To do: Among the records, find the lines that hold the string "computer" and return them.
:: Extracted information
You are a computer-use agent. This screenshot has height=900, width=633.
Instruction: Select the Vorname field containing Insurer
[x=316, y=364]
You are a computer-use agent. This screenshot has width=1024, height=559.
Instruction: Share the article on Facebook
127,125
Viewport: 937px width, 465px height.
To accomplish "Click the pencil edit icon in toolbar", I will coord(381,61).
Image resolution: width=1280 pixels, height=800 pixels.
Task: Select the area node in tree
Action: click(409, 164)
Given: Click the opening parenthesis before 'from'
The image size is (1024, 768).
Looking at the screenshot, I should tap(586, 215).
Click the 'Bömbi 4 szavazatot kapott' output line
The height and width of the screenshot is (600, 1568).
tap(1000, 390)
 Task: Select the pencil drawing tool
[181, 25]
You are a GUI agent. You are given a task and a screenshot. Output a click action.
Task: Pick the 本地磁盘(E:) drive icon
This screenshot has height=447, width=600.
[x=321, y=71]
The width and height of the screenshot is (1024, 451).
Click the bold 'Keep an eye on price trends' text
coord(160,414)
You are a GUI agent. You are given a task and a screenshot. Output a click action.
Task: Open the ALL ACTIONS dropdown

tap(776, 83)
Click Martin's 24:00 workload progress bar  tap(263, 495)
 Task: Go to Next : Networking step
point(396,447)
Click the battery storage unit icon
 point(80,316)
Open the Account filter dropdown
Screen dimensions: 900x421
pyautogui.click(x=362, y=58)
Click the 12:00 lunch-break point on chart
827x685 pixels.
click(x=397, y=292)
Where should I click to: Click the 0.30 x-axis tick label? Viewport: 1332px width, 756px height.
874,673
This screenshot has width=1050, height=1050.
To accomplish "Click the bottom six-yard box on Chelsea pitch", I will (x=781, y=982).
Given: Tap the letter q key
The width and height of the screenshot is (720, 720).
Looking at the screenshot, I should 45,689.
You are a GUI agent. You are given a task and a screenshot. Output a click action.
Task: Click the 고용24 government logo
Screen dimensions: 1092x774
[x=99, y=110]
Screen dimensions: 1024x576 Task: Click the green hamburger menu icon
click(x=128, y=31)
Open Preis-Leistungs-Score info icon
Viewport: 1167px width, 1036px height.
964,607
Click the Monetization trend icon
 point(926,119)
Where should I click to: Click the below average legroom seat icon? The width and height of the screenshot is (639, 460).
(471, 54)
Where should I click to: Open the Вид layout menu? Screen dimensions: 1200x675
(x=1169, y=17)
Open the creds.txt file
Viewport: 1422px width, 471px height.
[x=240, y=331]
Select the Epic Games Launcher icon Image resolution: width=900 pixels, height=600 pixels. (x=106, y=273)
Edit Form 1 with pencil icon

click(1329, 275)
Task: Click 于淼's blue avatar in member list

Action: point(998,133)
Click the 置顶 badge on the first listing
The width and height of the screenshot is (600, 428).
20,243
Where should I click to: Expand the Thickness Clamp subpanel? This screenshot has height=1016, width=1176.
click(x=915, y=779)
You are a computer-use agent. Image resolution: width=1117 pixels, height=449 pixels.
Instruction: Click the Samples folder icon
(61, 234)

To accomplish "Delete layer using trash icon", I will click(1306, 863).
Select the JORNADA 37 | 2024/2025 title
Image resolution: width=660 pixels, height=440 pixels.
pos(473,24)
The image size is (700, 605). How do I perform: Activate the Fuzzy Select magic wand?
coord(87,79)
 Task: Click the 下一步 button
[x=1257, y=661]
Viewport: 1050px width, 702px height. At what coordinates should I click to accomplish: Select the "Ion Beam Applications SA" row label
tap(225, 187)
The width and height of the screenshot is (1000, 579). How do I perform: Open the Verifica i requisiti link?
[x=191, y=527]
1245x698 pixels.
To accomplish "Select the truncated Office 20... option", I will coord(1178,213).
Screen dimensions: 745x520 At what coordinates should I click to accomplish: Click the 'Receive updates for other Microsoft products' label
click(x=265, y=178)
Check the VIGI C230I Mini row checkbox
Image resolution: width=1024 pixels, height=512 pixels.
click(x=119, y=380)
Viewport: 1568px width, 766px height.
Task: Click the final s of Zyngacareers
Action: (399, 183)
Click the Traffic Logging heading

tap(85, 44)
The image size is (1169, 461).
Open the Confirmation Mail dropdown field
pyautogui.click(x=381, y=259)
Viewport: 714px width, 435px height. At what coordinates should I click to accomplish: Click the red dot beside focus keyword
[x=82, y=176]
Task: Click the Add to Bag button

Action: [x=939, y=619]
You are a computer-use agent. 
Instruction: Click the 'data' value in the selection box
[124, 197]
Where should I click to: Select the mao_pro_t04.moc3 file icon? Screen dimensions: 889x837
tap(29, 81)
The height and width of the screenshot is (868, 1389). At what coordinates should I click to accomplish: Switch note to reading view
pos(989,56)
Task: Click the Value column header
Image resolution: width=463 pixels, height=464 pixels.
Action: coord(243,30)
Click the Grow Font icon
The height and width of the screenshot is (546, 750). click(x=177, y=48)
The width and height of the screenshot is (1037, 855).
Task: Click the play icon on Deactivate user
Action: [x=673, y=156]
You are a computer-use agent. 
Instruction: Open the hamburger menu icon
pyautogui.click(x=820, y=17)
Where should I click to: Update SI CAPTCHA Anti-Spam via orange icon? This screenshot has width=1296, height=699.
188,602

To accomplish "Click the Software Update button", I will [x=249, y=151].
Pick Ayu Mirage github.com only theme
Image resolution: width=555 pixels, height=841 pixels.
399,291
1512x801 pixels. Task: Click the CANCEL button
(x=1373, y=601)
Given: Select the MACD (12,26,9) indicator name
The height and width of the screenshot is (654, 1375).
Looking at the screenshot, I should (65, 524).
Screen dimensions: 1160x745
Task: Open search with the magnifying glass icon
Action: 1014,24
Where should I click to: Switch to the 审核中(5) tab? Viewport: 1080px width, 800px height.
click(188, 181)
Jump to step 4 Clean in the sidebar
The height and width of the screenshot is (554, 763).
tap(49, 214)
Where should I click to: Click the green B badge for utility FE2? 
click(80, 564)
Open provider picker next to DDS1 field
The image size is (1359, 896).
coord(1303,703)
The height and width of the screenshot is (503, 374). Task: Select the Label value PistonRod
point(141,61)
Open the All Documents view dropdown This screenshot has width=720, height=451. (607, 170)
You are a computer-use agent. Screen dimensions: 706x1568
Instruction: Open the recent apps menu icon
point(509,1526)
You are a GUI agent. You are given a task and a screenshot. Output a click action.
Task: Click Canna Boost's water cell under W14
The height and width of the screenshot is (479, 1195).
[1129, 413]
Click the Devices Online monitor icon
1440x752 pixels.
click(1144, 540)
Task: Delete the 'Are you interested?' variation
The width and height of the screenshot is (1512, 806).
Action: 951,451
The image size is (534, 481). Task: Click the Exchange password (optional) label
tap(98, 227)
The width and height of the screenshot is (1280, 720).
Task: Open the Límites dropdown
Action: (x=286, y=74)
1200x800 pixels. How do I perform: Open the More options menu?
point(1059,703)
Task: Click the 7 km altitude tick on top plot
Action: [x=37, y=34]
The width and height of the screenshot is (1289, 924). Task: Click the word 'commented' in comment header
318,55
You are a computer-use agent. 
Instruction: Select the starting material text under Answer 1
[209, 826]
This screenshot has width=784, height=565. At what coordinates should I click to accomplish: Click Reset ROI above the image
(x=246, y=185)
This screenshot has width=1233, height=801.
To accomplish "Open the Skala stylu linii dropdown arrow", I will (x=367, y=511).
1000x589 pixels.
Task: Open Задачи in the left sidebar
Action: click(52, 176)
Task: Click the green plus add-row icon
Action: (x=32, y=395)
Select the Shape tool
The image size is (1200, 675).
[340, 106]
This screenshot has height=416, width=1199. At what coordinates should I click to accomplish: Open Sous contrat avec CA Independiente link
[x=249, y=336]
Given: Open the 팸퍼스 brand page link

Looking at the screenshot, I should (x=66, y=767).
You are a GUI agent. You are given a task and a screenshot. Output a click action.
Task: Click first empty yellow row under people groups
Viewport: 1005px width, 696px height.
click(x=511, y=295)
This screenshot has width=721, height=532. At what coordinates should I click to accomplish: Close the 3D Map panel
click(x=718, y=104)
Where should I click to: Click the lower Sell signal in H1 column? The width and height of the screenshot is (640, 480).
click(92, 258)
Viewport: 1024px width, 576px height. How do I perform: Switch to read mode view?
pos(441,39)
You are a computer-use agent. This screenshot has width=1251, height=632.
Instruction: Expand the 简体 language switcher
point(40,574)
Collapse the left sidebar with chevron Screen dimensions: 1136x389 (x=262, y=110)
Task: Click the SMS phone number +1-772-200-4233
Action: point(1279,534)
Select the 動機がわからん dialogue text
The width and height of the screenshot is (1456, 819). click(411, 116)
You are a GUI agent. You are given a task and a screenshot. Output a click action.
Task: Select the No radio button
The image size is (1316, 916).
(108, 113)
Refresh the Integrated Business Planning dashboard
::::
Solution to the exercise:
You are a computer-use agent. This screenshot has height=900, width=633.
You are a computer-use agent. This screenshot has width=1024, height=559.
You are a computer-use agent. Image resolution: width=1117 pixels, height=449 pixels.
You are a computer-use agent. 
You are a computer-use agent. 
You are a computer-use agent. Screen dimensions: 706x1568
You are a computer-use agent. 
You are a computer-use agent. This screenshot has width=1251, height=632.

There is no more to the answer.